» TASK TO COMPLETE:
Exact reproduction of the following data is required.

» STUDY MATERIAL:
----------
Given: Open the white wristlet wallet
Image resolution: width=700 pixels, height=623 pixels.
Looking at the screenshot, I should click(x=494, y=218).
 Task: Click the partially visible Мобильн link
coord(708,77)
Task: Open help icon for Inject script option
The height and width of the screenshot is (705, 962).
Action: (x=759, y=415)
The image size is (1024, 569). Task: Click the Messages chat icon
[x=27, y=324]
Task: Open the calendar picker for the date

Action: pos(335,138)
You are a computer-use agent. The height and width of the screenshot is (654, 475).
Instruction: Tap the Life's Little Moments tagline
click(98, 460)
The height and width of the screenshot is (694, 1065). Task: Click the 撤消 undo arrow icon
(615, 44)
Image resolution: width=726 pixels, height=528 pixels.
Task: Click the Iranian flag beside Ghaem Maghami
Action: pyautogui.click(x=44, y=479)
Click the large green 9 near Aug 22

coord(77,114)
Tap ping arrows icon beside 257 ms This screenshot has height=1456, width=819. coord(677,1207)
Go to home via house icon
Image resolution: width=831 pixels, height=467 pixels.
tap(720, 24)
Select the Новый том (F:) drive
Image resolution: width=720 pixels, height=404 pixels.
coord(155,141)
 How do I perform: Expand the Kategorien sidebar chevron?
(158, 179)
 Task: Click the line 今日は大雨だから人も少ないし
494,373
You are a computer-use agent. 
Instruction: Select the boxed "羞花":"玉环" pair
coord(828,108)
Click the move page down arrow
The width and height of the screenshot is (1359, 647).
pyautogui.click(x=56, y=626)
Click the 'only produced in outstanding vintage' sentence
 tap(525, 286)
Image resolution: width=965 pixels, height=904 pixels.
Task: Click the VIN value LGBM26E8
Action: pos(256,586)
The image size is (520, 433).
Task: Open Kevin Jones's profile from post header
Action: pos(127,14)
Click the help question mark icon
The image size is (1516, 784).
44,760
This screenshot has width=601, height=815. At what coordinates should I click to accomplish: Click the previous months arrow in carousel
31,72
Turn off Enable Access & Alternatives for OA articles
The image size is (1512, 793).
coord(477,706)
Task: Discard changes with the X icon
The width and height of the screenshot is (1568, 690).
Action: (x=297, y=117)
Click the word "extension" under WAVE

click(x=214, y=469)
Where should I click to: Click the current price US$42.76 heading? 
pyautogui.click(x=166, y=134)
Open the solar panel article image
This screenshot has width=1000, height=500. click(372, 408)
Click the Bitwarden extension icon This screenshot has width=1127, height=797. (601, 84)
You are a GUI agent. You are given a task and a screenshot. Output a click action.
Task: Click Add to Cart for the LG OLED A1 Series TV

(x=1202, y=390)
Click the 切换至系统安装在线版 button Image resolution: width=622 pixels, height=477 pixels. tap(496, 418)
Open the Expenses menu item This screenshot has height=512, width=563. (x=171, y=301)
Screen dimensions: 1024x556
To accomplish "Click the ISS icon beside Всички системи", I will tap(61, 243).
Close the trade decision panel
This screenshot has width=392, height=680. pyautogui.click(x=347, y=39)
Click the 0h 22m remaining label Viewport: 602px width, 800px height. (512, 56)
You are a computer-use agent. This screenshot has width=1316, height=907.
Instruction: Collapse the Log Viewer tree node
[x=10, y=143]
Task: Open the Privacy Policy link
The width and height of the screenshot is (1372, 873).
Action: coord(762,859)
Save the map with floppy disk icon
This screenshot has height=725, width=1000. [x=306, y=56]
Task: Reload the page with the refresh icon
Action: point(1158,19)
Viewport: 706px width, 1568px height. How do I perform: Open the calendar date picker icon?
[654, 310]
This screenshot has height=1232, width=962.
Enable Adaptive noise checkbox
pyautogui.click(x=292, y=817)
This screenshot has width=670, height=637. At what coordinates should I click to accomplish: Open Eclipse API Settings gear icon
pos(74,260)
----------
» RESULT OF THIS EXERCISE:
Given: Open the white wristlet wallet
Image resolution: width=700 pixels, height=623 pixels.
Looking at the screenshot, I should click(x=494, y=218).
 Task: Click the partially visible Мобильн link
coord(708,77)
Task: Open help icon for Inject script option
The height and width of the screenshot is (705, 962).
Action: (x=759, y=415)
The image size is (1024, 569). Task: Click the Messages chat icon
[x=27, y=324]
Task: Open the calendar picker for the date

Action: pos(335,138)
You are a computer-use agent. The height and width of the screenshot is (654, 475).
Instruction: Tap the Life's Little Moments tagline
click(98, 460)
The height and width of the screenshot is (694, 1065). Task: Click the 撤消 undo arrow icon
(615, 44)
Image resolution: width=726 pixels, height=528 pixels.
Task: Click the Iranian flag beside Ghaem Maghami
Action: pyautogui.click(x=44, y=479)
Click the large green 9 near Aug 22

coord(77,114)
Tap ping arrows icon beside 257 ms This screenshot has height=1456, width=819. coord(677,1207)
Go to home via house icon
Image resolution: width=831 pixels, height=467 pixels.
tap(720, 24)
Select the Новый том (F:) drive
Image resolution: width=720 pixels, height=404 pixels.
coord(155,141)
 How do I perform: Expand the Kategorien sidebar chevron?
(158, 179)
 Task: Click the line 今日は大雨だから人も少ないし
494,373
You are a computer-use agent. 
Instruction: Select the boxed "羞花":"玉环" pair
coord(828,108)
Click the move page down arrow
The width and height of the screenshot is (1359, 647).
pyautogui.click(x=56, y=626)
Click the 'only produced in outstanding vintage' sentence
 tap(525, 286)
Image resolution: width=965 pixels, height=904 pixels.
Task: Click the VIN value LGBM26E8
Action: pos(256,586)
The image size is (520, 433).
Task: Open Kevin Jones's profile from post header
Action: pos(127,14)
Click the help question mark icon
The image size is (1516, 784).
44,760
This screenshot has width=601, height=815. At what coordinates should I click to accomplish: Click the previous months arrow in carousel
31,72
Turn off Enable Access & Alternatives for OA articles
The image size is (1512, 793).
coord(477,706)
Task: Discard changes with the X icon
The width and height of the screenshot is (1568, 690).
Action: (x=297, y=117)
Click the word "extension" under WAVE

click(x=214, y=469)
Where should I click to: Click the current price US$42.76 heading? 
pyautogui.click(x=166, y=134)
Open the solar panel article image
This screenshot has width=1000, height=500. click(372, 408)
Click the Bitwarden extension icon This screenshot has width=1127, height=797. (601, 84)
You are a GUI agent. You are given a task and a screenshot. Output a click action.
Task: Click Add to Cart for the LG OLED A1 Series TV

(x=1202, y=390)
Click the 切换至系统安装在线版 button Image resolution: width=622 pixels, height=477 pixels. tap(496, 418)
Open the Expenses menu item This screenshot has height=512, width=563. (x=171, y=301)
Screen dimensions: 1024x556
To accomplish "Click the ISS icon beside Всички системи", I will tap(61, 243).
Close the trade decision panel
This screenshot has width=392, height=680. pyautogui.click(x=347, y=39)
Click the 0h 22m remaining label Viewport: 602px width, 800px height. (512, 56)
You are a computer-use agent. This screenshot has width=1316, height=907.
Instruction: Collapse the Log Viewer tree node
[x=10, y=143]
Task: Open the Privacy Policy link
The width and height of the screenshot is (1372, 873).
Action: coord(762,859)
Save the map with floppy disk icon
This screenshot has height=725, width=1000. [x=306, y=56]
Task: Reload the page with the refresh icon
Action: point(1158,19)
Viewport: 706px width, 1568px height. How do I perform: Open the calendar date picker icon?
[654, 310]
This screenshot has height=1232, width=962.
Enable Adaptive noise checkbox
pyautogui.click(x=292, y=817)
This screenshot has width=670, height=637. At what coordinates should I click to accomplish: Open Eclipse API Settings gear icon
pos(74,260)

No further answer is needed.